*Request*.
Rewrite the entries below from the line containing "Given: Select the Today panel header" through the line containing "click(x=53, y=338)", changing "Localization" to "Language" and keeping everything else the same. Give only those lines, and leave out the pictures.

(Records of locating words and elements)
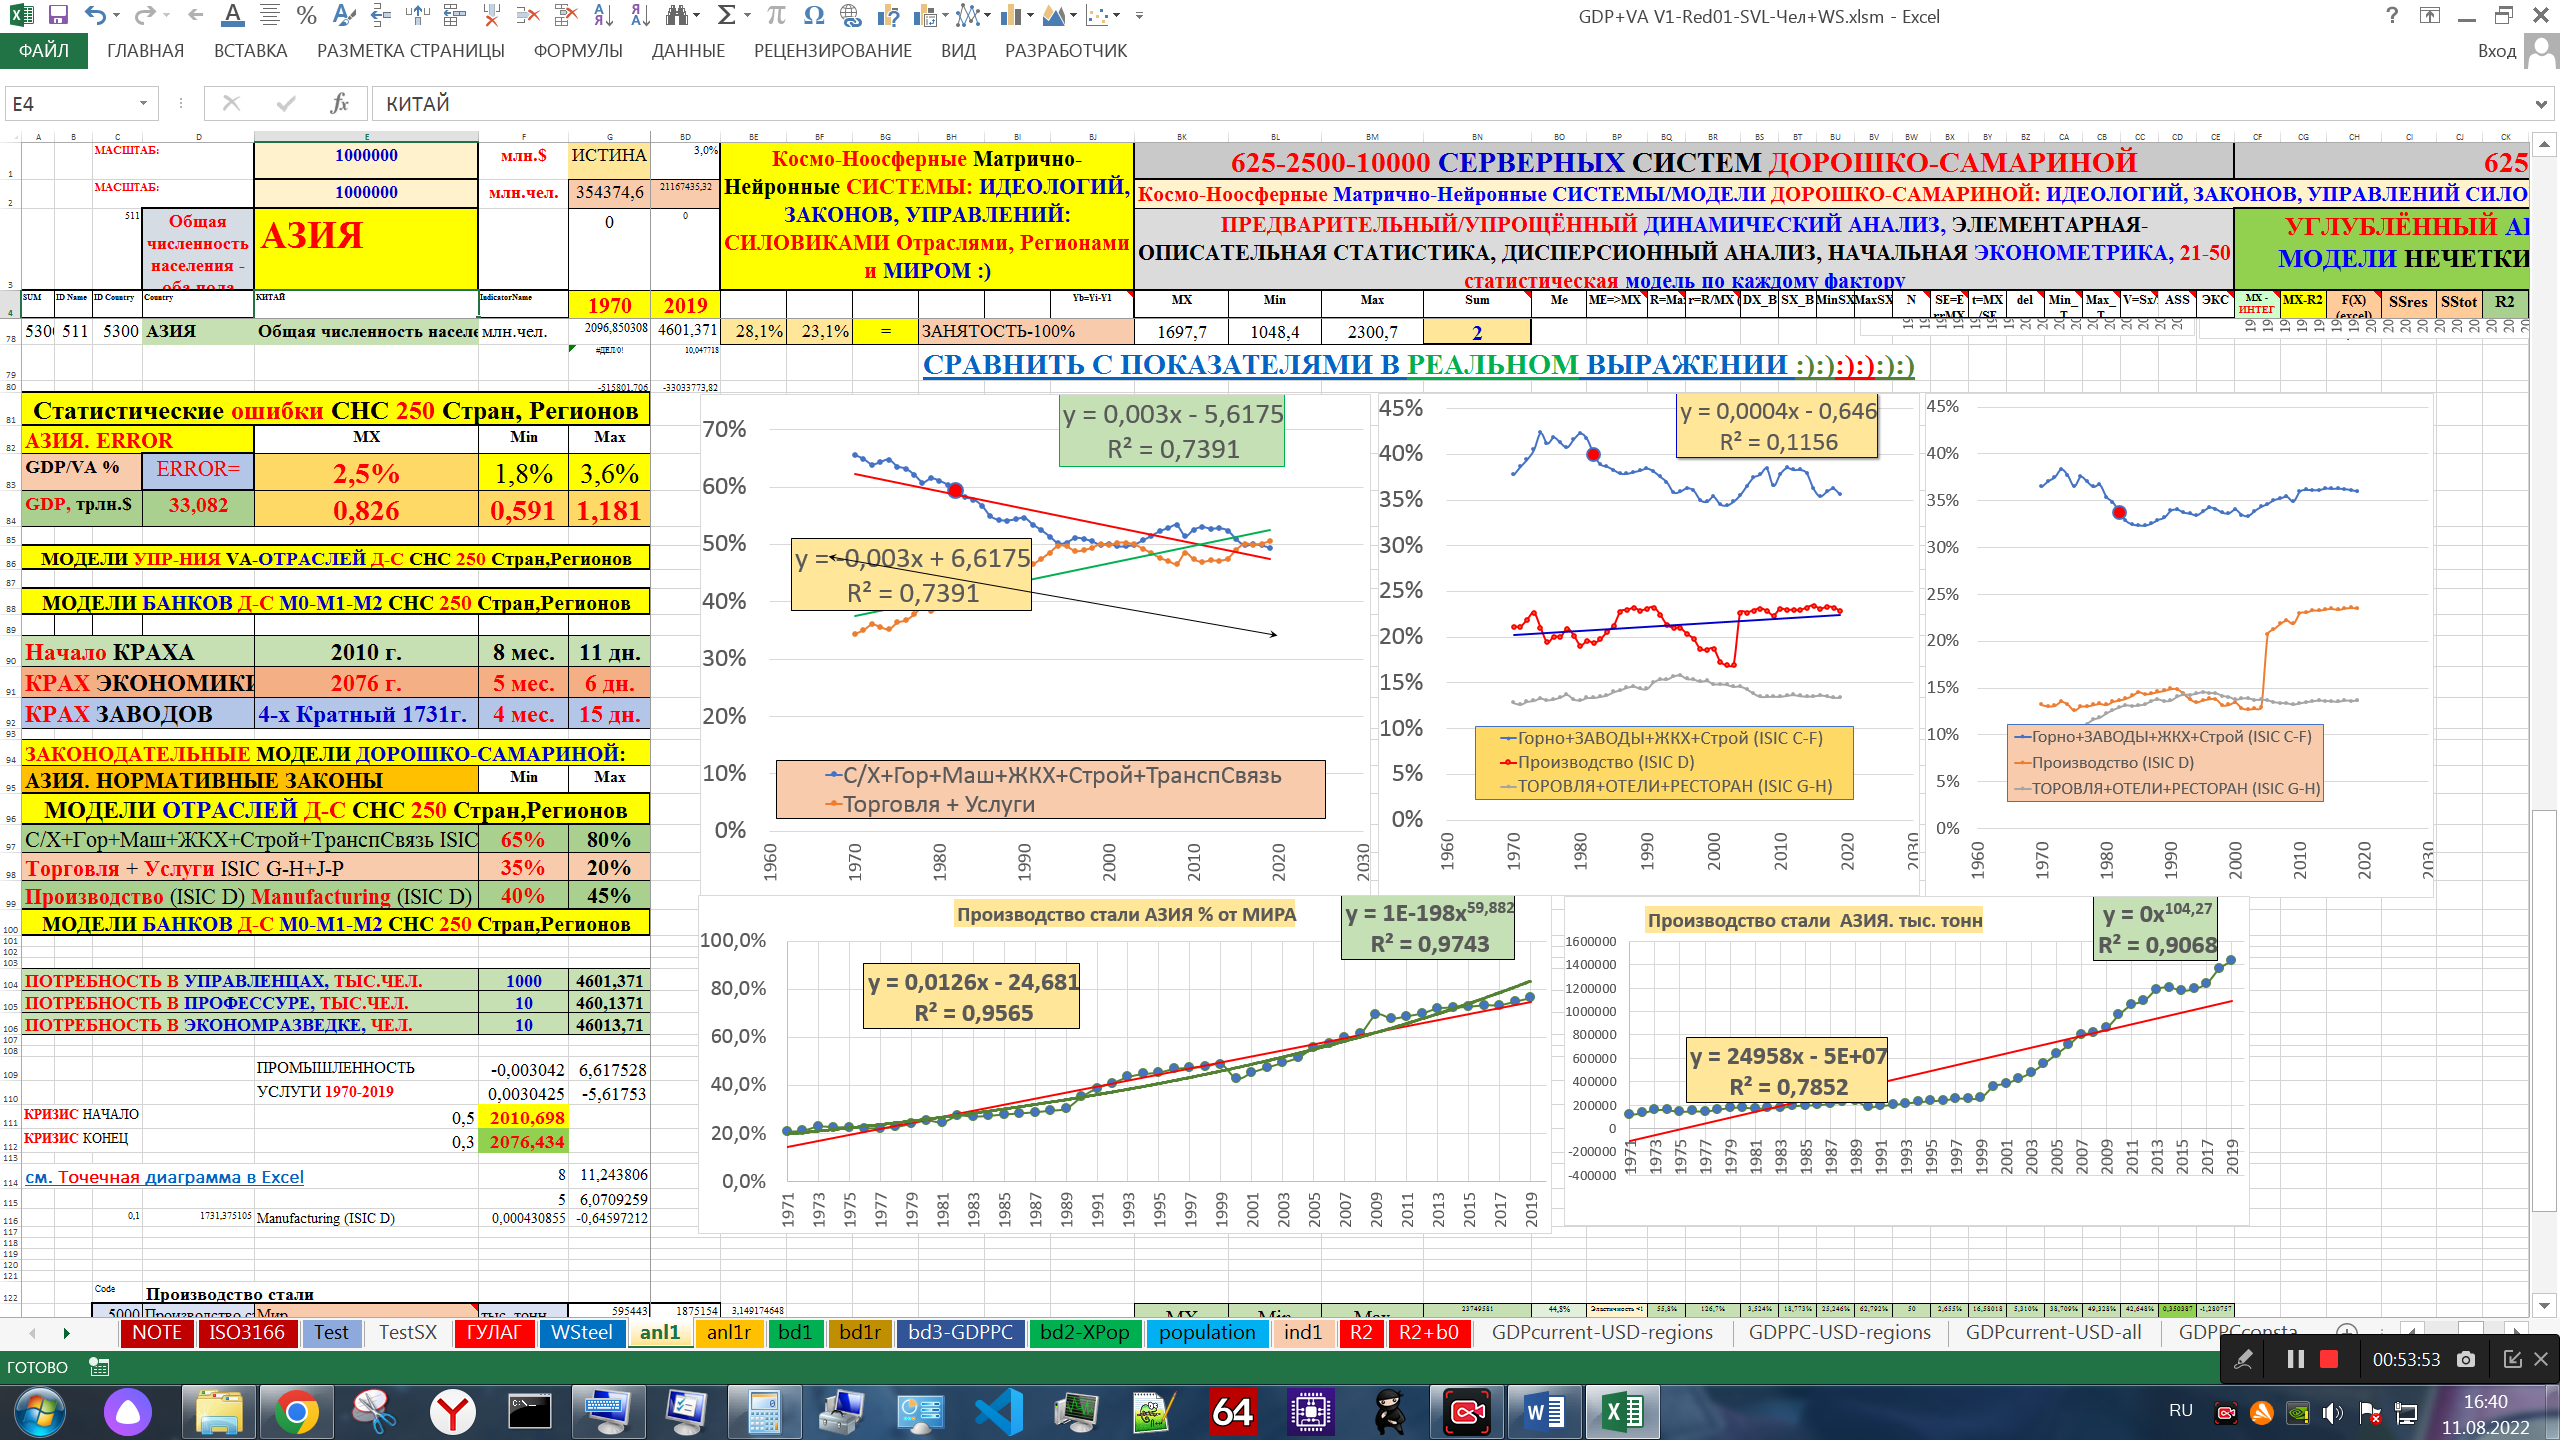Expand the formula bar chevron
2560x1440 pixels.
tap(2541, 104)
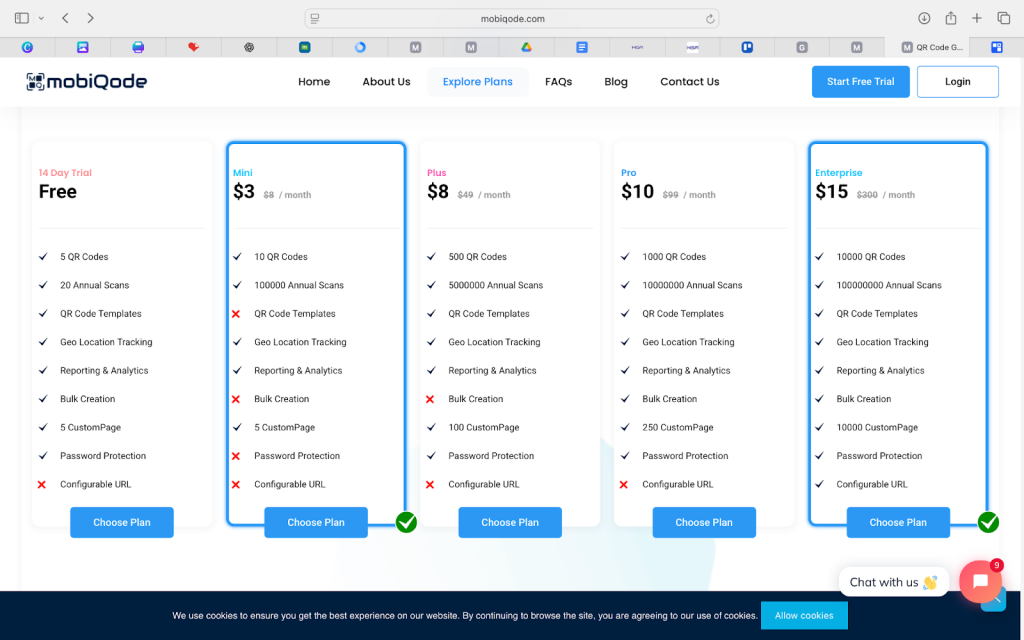Click Allow cookies on the banner
This screenshot has height=640, width=1024.
(x=804, y=615)
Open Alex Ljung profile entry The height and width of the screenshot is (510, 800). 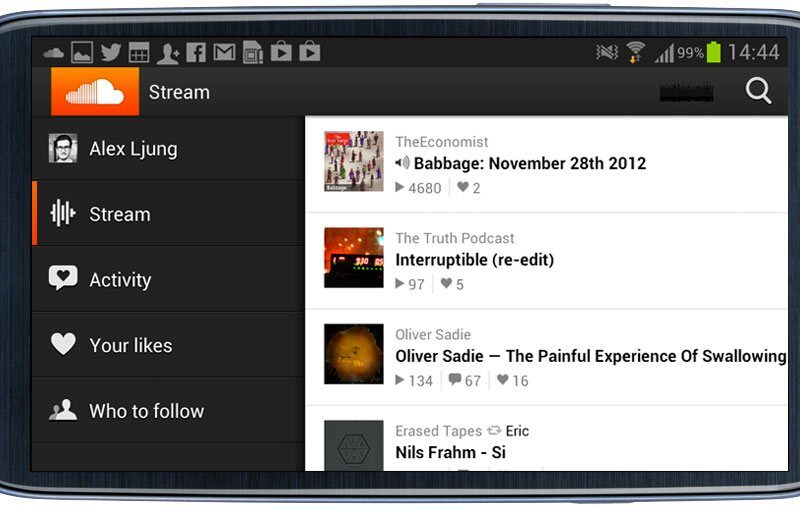point(168,148)
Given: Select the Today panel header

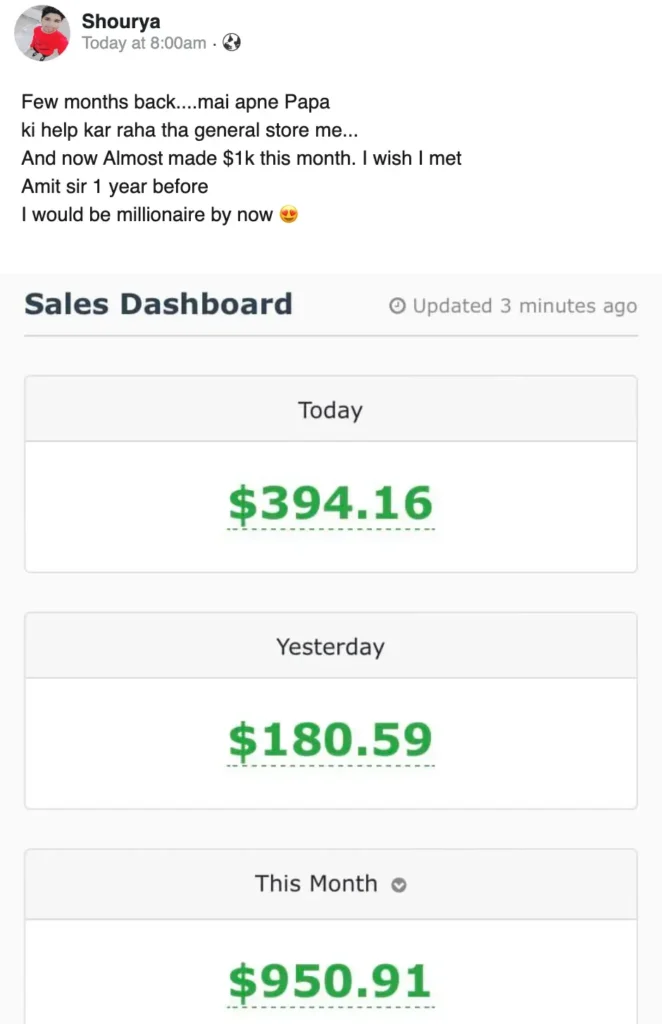Looking at the screenshot, I should click(x=330, y=410).
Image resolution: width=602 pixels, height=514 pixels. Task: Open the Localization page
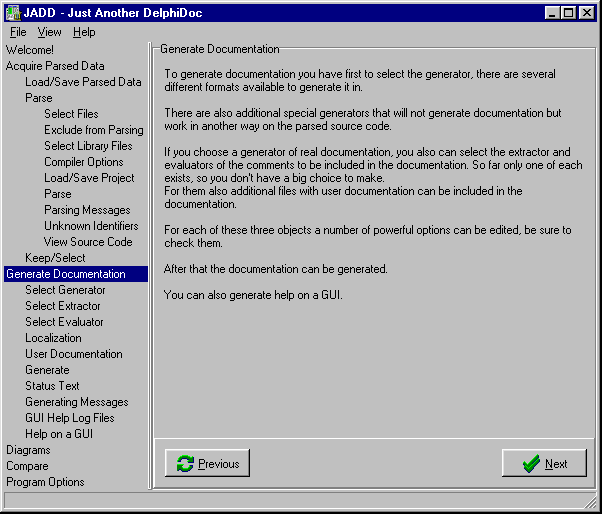click(x=53, y=338)
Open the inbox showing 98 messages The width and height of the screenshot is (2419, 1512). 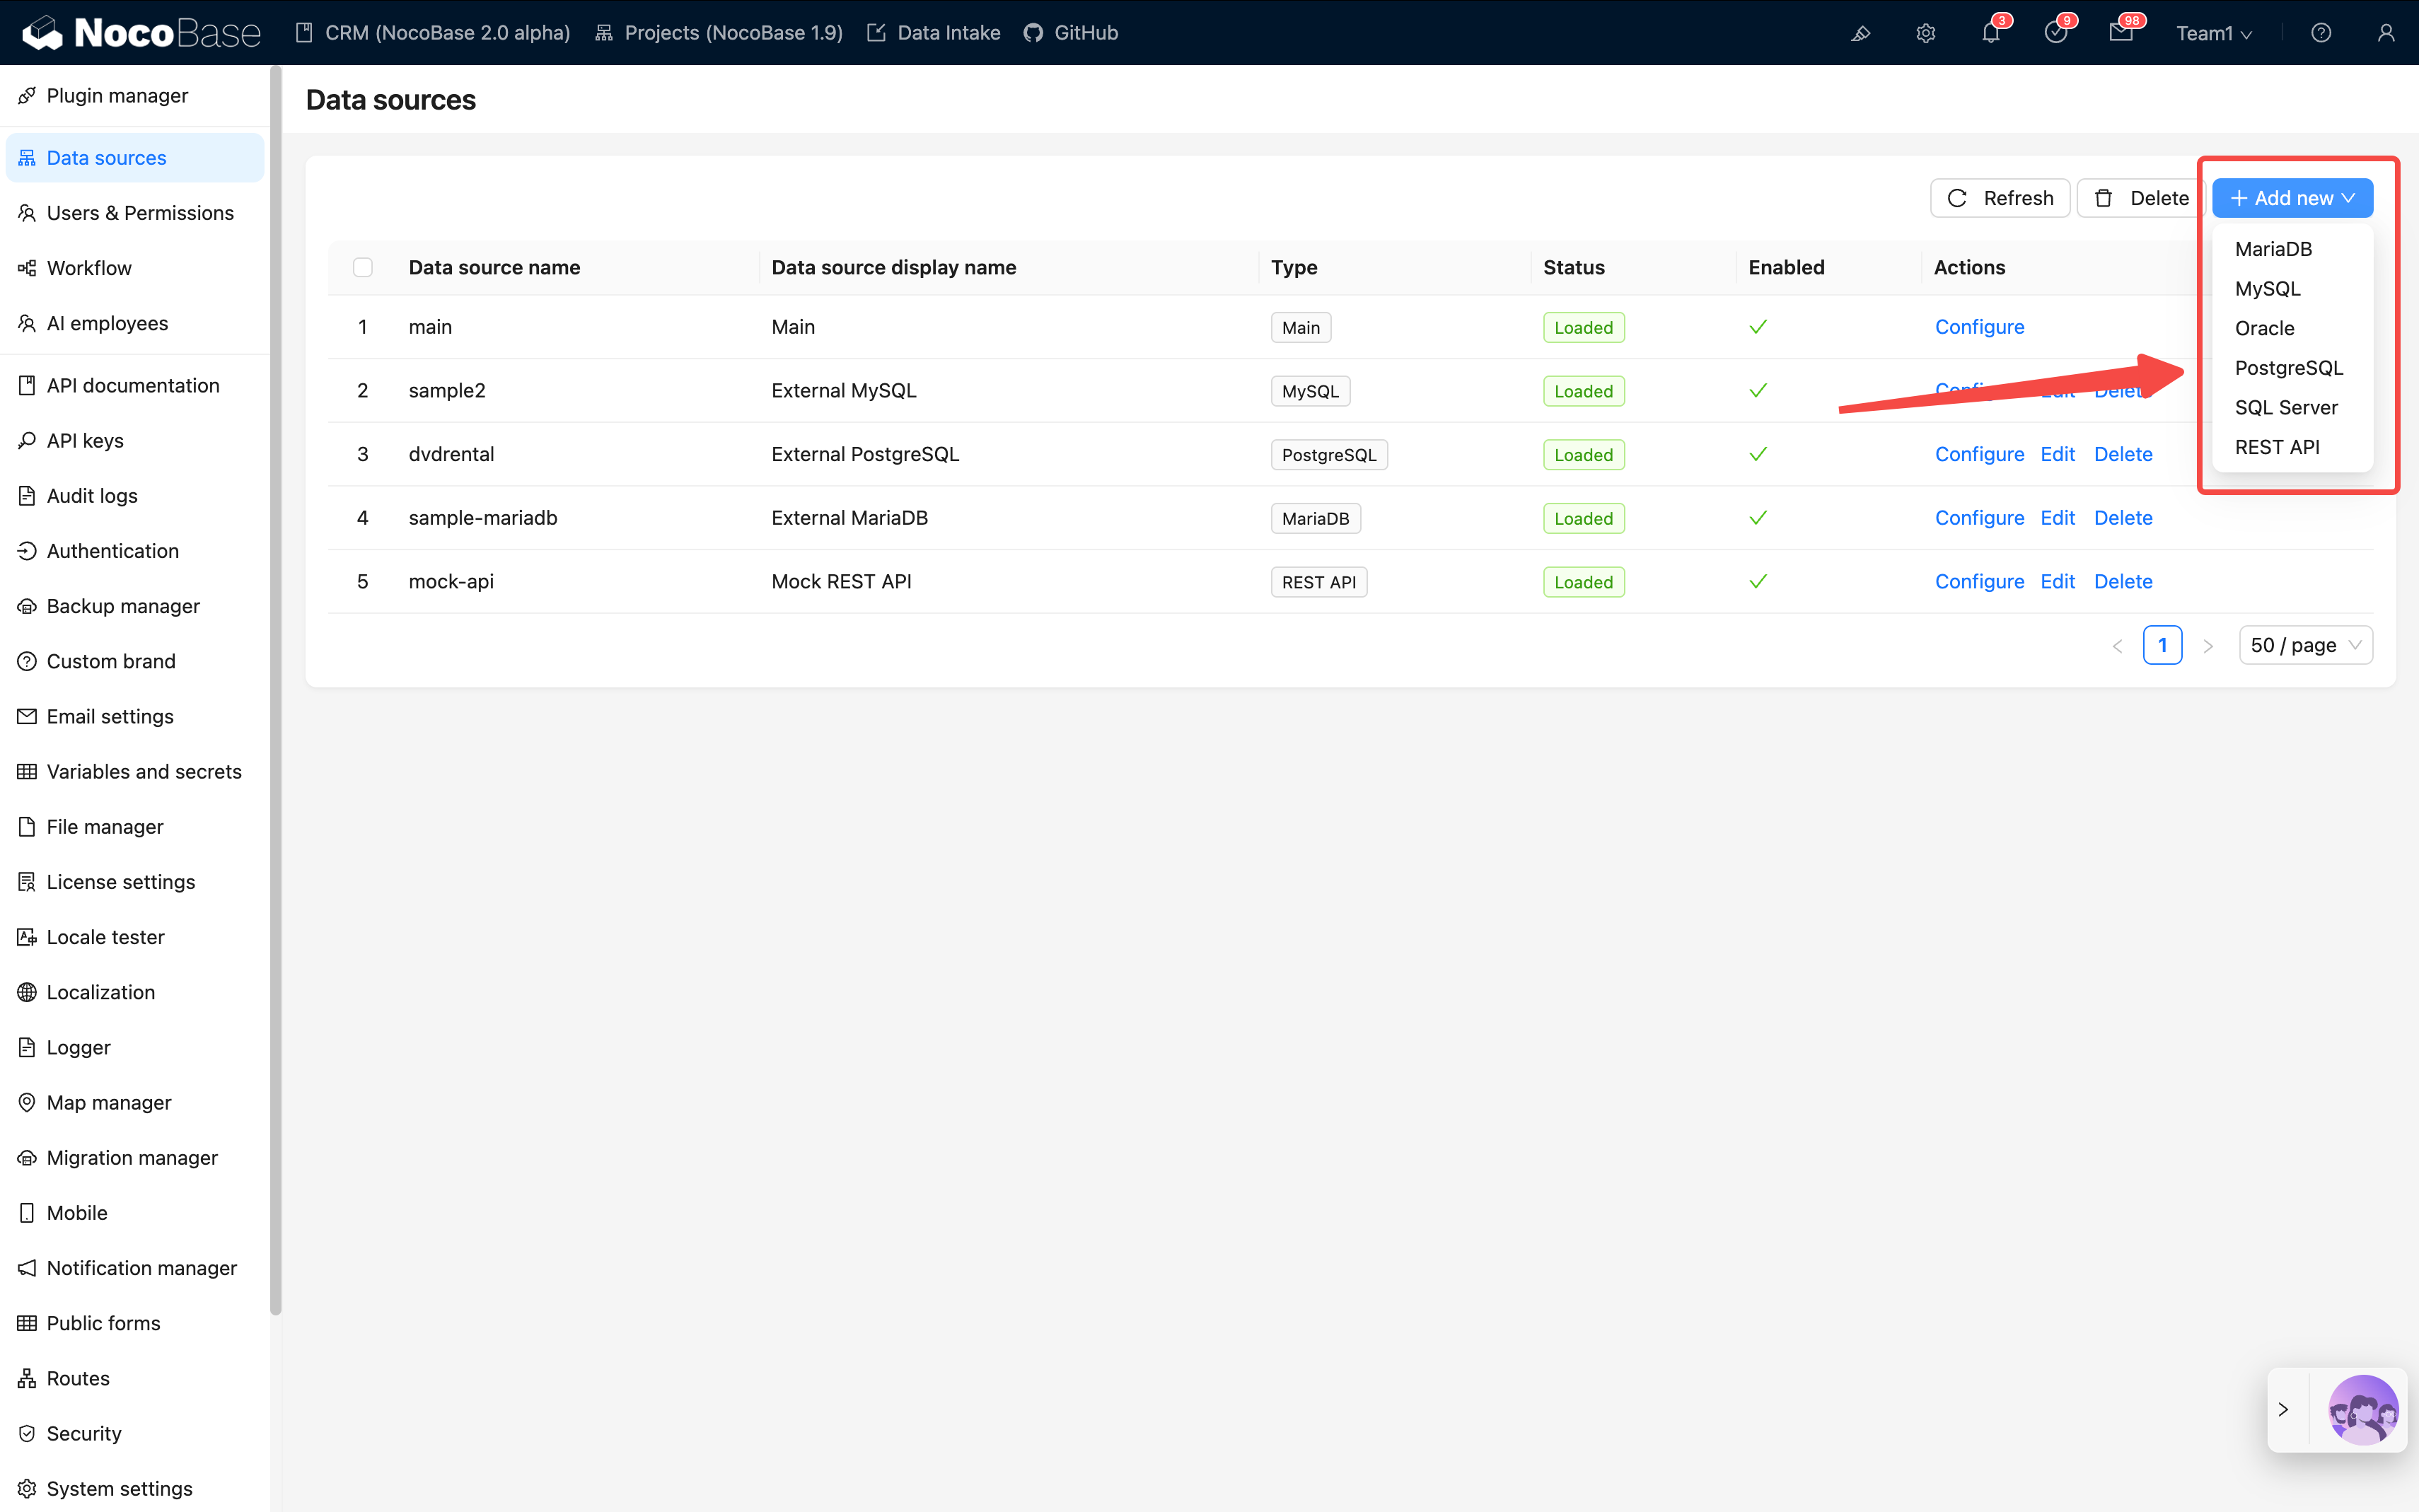tap(2122, 33)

*Answer below*.
Given: Select the Today panel header

Looking at the screenshot, I should click(x=330, y=410).
Image resolution: width=602 pixels, height=514 pixels. Task: Open the Language page
click(x=53, y=338)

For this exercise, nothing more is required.